Medigap plans, also referred to as Medicare Supplement plans, help make beneficiaries’ out-of-pocket costs more predictable by paying part of their cost sharing. Unlike Medicare Advantage plans, which have variable designs and are managed at the county level, Medigap plans are often noted for their standardization, a result of legislation implemented in 1992, with largely consistent benefit categories for each plan type. This resulted in 10 Medigap plan types (designated by different letters) with varying levels of cost sharing but a consistent benefit set that allowed beneficiaries to make apples-to-apples comparisons across plans. However, regulations allow Medigap plans to offer additional benefits not covered by traditional Medicare, allowing for some variation in benefits across plans, even in this largely standardized market. With Medigap enrollment growing at more than 4 percent a year over the past five years and continued policy discussions on expanding access to dental, vision, and hearing services, it is important to understand the supplementary benefits offered under these plans and whether this addition has an impact on beneficiaries’ ability to navigate and access care through Medicare.
We analyzed Medicare Supplement policy data collected by the National Association of Insurance Commissioners, identifying plans (i.e., specific products) and insurance carriers that offer — either with or without additional premiums — additional “innovative” benefits, broadly defined as vision, dental, hearing, or other services not offered through traditional Medicare. We found that:
- A small, and declining share (7%) of Medigap plans, covering 12 percent of people with Medigap, provided access to these additional benefits not covered by traditional Medicare in 2020.
- These additional benefits are concentrated in a few plan types; nearly two-thirds (65%)of Medigap enrollees with access to these additional benefits are enrolled in Plan G.
The inclusion of these benefits complicates the otherwise standardized offering of Medigap and potentially complicates beneficiary decision-making. The added benefits also may increase premiums for Medigap plans, which may not always be clear or immediately apparent to beneficiaries.
On the other hand, lack of coverage for these benefits in traditional Medicare can increase beneficiaries’ out-of-pocket spending and limit access to these important services. The important question to consider is whether Medigap plans should be encouraged to provide broader access to these benefits to help more beneficiaries gain this coverage.
Additional benefits are most frequently found in the more commonly offered plans. In terms of beneficiaries covered, a single plan type represents nearly two-thirds of the covered lives with access to these additional benefits. Based on data reported to NAIC, in 2020, 12 percent of beneficiaries with Medigap were enrolled in plans with these additional benefits.
Impact on Beneficiary Decision-Making
Choosing whether to enroll in traditional Medicare, with or without a Medigap plan, or to enroll in a Medicare Advantage (MA) plan is complicated. This analysis highlights another way that traditional Medicare with Medigap diverges from MA, as access to additional benefits such as dental, vision, and hearing in MA is growing.

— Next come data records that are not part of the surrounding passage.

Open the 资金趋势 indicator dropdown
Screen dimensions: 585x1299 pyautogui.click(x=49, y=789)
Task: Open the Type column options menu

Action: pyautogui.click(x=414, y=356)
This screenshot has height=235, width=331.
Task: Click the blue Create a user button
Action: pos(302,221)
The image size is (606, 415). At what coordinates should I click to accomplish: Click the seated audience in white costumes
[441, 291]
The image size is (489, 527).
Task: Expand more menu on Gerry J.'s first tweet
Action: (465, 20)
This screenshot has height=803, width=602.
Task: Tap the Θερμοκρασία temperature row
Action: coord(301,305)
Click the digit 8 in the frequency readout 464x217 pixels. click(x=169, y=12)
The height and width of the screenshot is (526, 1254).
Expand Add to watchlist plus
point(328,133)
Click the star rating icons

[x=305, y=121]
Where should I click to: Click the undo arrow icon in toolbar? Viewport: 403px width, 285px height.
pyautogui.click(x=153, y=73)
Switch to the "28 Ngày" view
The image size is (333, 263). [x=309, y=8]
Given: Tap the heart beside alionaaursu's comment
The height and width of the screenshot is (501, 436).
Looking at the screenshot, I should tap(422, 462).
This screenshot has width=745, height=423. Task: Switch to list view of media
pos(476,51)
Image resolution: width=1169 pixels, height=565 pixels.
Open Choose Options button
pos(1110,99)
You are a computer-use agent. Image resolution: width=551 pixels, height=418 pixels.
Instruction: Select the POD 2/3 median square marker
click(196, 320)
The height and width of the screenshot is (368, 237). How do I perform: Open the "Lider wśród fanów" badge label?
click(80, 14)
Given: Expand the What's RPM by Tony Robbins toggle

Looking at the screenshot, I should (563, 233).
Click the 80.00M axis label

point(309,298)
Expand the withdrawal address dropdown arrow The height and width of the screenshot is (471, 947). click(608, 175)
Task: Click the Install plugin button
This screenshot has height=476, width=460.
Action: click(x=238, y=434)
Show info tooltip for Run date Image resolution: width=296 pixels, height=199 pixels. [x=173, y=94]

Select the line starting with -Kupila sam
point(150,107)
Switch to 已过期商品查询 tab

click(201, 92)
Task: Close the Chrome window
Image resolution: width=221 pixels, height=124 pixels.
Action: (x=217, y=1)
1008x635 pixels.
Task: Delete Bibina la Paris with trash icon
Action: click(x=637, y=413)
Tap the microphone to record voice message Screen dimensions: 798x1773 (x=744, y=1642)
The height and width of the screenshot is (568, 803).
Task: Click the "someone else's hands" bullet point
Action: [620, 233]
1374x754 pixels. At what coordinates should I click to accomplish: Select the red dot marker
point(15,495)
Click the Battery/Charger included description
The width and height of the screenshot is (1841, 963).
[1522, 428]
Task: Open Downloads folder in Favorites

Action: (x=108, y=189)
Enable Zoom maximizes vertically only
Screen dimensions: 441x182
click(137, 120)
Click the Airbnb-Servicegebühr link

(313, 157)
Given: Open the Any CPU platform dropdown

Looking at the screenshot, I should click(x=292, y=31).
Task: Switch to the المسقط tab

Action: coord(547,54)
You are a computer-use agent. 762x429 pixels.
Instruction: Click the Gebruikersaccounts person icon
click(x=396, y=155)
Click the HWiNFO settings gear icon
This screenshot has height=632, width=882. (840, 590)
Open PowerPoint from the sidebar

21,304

Beneficiaries are asked to make trade-offs about cost and access, with imperfect information about their future health needs. Moreover, given the differences between how Medicare Advantage and Medigap plans are designed, funded, and managed, with the former variable by county and the latter largely standardized, the decision is not a simple one for beneficiaries.
As the number of people enrolling in Medicare increases, policymakers must focus on the implications that Medigap benefit design has on quality, affordability, and access and whether efforts to provide additional benefits within Medigap plans is necessary to better meet beneficiaries’ needs.